Grob die Hälfte der syrischen Flüchtlinge im Libanon sind Kinder. “Hunderttausende gehen nicht zur Schule, können nicht lesen und schreiben – was glauben Sie, wo die enden werden? Sie werden von den Extremisten rekrutiert”, warnt auch Yassine Jaber, Parlamentsabgeordneter der schiitischen Amal-Partei und früherer Wirtschaftsminister. “Wir müssen verhindern, dass diese Generation verlorengeht”, sagt der Politiker und schaut aus seinem Bürofenster in Beirut in die Ferne. Der Libanon selbst ist dazu immer weniger in der Lage: Der Krieg nebenan hat die Wirtschaft schwer getroffen, die vielen Flüchtlinge bringen weitere Probleme mit, und währenddessen blockiert sich die Politik im Land selbst. Seit dem Frühjahr 2014 sind alle Versuche gescheitert, einen neuen Staatspräsidenten zu wählen, mehr als zehn Jahre ist es her, dass ein regulärer Haushalt verabschiedet wurde. Jaber zieht daraus den Schluss: “Wir brauchen keine Belehrungen, wir brauchen Geld.” Wenn es einfach so weitergehe wie bisher, werde alles zusammenbrechen – “und dann wird auch Europa ein großes Problem bekommen”.

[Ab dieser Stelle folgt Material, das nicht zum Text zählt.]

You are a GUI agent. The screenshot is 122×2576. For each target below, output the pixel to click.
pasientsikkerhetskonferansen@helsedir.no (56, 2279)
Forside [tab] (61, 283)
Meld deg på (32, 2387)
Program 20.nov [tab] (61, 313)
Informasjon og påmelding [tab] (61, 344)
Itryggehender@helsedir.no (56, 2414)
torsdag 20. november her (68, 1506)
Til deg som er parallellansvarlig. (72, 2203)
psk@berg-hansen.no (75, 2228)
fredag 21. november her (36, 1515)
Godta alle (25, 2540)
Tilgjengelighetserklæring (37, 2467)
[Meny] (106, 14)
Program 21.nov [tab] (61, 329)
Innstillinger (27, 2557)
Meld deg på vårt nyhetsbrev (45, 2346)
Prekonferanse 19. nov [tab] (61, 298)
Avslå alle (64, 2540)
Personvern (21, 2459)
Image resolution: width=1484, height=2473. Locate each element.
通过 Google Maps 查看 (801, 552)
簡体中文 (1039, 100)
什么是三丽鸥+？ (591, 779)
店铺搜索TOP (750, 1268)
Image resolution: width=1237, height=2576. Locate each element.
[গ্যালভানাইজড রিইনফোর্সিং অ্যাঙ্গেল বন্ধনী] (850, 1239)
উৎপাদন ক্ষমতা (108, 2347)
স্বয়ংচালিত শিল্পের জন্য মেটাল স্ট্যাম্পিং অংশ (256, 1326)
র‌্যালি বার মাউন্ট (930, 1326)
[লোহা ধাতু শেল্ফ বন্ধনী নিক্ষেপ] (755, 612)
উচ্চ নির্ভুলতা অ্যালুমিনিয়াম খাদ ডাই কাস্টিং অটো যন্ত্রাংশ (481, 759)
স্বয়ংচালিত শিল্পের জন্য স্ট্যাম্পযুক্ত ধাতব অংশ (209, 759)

In Bar Elias am Rande der Müllkippe haben sich die Gemüter wieder etwas beruhigt. “Wir sind es gewohnt, dass die Regierung uns vernachlässigt”, sagt Bürgermeister Mawas Aragi. In der Runde nicken alle still. Viele betonen eindringlich ihr Verständnis für die Lage der syrischen Flüchtlinge. Der Punkt, an dem die Gastfreundschaft in der Bekaa-Ebene überbeansprucht würde, sei zwar bald erreicht, aber eben noch nicht jetzt. Nur eines will Aragi ganz deutlich machen, er senkt den Kopf mit steinernem Blick und sagt: “Wir werden niemals akzeptieren, dass sie für immer bleiben.”